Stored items
+++++
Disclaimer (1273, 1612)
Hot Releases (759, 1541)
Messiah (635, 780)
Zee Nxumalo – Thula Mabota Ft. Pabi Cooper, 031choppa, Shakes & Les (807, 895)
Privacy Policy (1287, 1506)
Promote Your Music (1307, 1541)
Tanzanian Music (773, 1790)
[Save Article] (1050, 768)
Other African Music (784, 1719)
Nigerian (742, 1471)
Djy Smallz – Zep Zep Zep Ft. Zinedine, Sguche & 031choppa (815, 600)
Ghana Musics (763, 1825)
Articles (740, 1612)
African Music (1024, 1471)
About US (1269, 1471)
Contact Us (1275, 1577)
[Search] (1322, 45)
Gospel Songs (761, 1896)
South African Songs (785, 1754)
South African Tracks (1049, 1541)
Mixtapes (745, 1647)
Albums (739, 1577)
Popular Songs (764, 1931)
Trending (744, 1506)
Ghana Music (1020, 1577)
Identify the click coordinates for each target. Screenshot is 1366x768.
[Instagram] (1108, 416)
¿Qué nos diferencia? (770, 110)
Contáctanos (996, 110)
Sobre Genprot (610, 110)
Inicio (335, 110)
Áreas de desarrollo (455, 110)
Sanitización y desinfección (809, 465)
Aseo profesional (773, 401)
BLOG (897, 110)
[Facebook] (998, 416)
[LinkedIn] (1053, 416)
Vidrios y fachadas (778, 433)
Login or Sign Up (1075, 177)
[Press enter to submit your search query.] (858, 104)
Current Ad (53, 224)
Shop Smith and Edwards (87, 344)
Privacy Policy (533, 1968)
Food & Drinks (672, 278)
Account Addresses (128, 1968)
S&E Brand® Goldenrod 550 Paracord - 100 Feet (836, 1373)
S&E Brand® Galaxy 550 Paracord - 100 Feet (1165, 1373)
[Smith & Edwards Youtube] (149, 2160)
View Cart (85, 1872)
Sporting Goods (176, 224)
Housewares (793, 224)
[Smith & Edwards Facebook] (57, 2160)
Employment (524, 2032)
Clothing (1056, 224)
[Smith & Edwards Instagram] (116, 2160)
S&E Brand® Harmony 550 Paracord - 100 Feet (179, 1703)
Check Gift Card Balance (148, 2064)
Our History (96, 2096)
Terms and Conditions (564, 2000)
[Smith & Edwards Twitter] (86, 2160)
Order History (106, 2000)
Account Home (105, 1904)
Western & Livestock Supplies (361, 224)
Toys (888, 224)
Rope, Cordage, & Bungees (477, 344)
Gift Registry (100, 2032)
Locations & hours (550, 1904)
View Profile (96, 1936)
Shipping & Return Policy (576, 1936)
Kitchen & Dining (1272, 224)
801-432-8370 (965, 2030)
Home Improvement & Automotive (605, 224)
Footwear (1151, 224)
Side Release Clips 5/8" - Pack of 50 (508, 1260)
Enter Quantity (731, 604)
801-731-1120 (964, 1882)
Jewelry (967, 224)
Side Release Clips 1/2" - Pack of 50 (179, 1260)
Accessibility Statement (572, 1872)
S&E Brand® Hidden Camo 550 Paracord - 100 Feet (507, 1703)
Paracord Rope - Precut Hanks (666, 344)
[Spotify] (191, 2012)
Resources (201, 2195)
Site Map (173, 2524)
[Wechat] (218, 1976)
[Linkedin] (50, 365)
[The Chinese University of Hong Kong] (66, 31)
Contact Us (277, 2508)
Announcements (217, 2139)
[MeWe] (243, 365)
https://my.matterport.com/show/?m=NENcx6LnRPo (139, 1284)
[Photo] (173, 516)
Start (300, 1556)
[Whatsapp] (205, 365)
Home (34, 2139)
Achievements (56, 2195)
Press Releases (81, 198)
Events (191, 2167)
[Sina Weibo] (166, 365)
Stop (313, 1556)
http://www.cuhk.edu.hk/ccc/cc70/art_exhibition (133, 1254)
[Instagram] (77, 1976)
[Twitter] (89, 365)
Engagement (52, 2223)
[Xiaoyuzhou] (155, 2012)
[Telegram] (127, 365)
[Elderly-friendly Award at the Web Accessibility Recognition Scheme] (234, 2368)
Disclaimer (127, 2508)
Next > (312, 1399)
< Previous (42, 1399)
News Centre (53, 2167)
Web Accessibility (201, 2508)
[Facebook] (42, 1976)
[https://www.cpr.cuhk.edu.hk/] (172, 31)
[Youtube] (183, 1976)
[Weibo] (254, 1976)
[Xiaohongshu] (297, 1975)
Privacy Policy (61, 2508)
+++++
Looking at the records above, return exactly the lines from the line with "Food & Drinks (672, 278)" to the line with "Toys (888, 224)", both ends included.

Food & Drinks (672, 278)
Account Addresses (128, 1968)
S&E Brand® Goldenrod 550 Paracord - 100 Feet (836, 1373)
S&E Brand® Galaxy 550 Paracord - 100 Feet (1165, 1373)
[Smith & Edwards Youtube] (149, 2160)
View Cart (85, 1872)
Sporting Goods (176, 224)
Housewares (793, 224)
[Smith & Edwards Facebook] (57, 2160)
Employment (524, 2032)
Clothing (1056, 224)
[Smith & Edwards Instagram] (116, 2160)
S&E Brand® Harmony 550 Paracord - 100 Feet (179, 1703)
Check Gift Card Balance (148, 2064)
Our History (96, 2096)
Terms and Conditions (564, 2000)
[Smith & Edwards Twitter] (86, 2160)
Order History (106, 2000)
Account Home (105, 1904)
Western & Livestock Supplies (361, 224)
Toys (888, 224)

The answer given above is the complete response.